What the task asks — Carry the column on Michael Longley's T.S. Eliot Prize win forward from its final sentence, writing the passage that would come next.

Selected excerpt —
- - - - -
Loose Leaves

Sadbh was delighted to see poet Michael Longley this week picking up the £10,000 T.S. Eliot prize for poetry in London

Sadbh was delighted to see poet Michael Longley this week picking up the £10,000 T.S. Eliot prize for poetry in London. His latest book, The Weather in Japan, had already won the Hawthornden Prize last year. Longley was not considered the big name favourite by the British press - Derek Walcott, Thom Gunn, Anne Stephenson, and Douglas Dunn being names that were flagged a lot more prominently. But, to borrow the title of the film everyone has been raving about these past few weeks, Longley quietly crept up on the competition like some Crouching Tiger, Hidden Dragon, and collected the laurels. "The thing about Longley is that he has really come into flower in the last 10 years," fellow poet and director of the Irish Writers' Centre, Peter Sirr, told Sadbh. "He's had a really interesting career in that sense. He's now making up for his relative neglect in his life as a poet. Certain poets get better as they get older - like Yeats. And they're the luckiest poets of all."
- - - - -
Recorded data —
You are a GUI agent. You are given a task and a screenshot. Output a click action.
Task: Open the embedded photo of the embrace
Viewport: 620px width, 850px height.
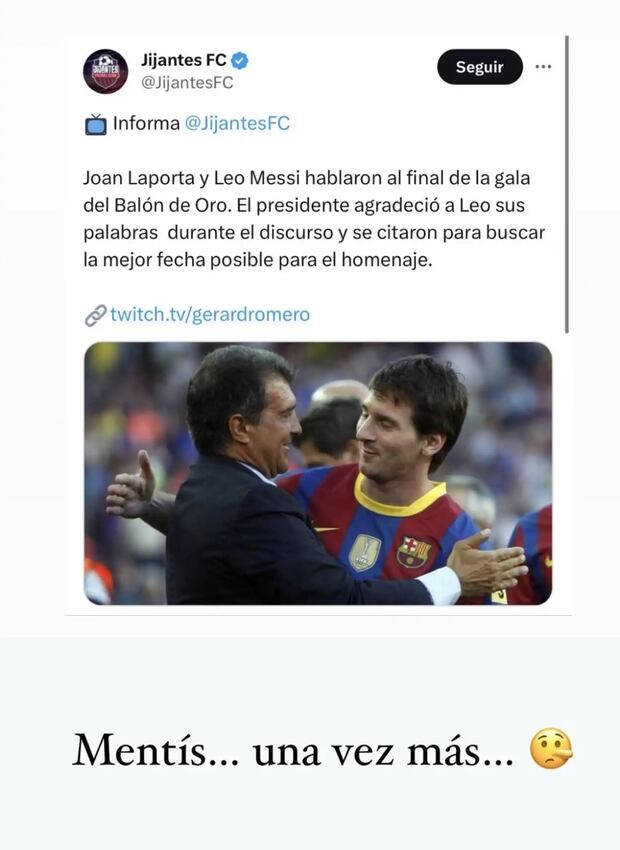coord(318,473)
- - - - -
Response to the exercise —
Those young critics are at it again. Following the New Voices in Irish Criticism conferences in Dublin and Belfast, this year's event takes place next weekend at NUI, Galway. Sadbh found both previous conferences very lively, and this year's could be even more so, as a number of established critics, such as Kevin Barry, Gearoid O Tuathaigh and Terence Brown, will take part in a panel discussion on Saturday night exploring the directions current Irish criticism is taking. By widening the scope to papers on international topics, this year's organisers hope to challenge the boundaries of Irish Studies and encourage interdisciplinary debate. Papers include: "Native voices; Irish language speaking characters in Thomas Keneally's The Great Shame and Christopher Koch's Out of Ireland", by Dymphna Lonergan of Flinders University of South Australia; "Ethnicity and history: the Irish traveller in Irish writing", by Mary Burke of Queen's University Belfast; "There are no children here: dead babies in Northern Irish drama", by Neelum Wadhwani of the University of Texas, Austin; and "Celluloid cityscapes: filming urban Ireland", by Katie Moylan of NUI, Galway.

Proceedings start on Friday at 4 p.m. and the venue is the Siobhan McKenna Theatre in the Arts Millennium Building. Details from Karen Vandevelde at the English Department, NUI, Galway.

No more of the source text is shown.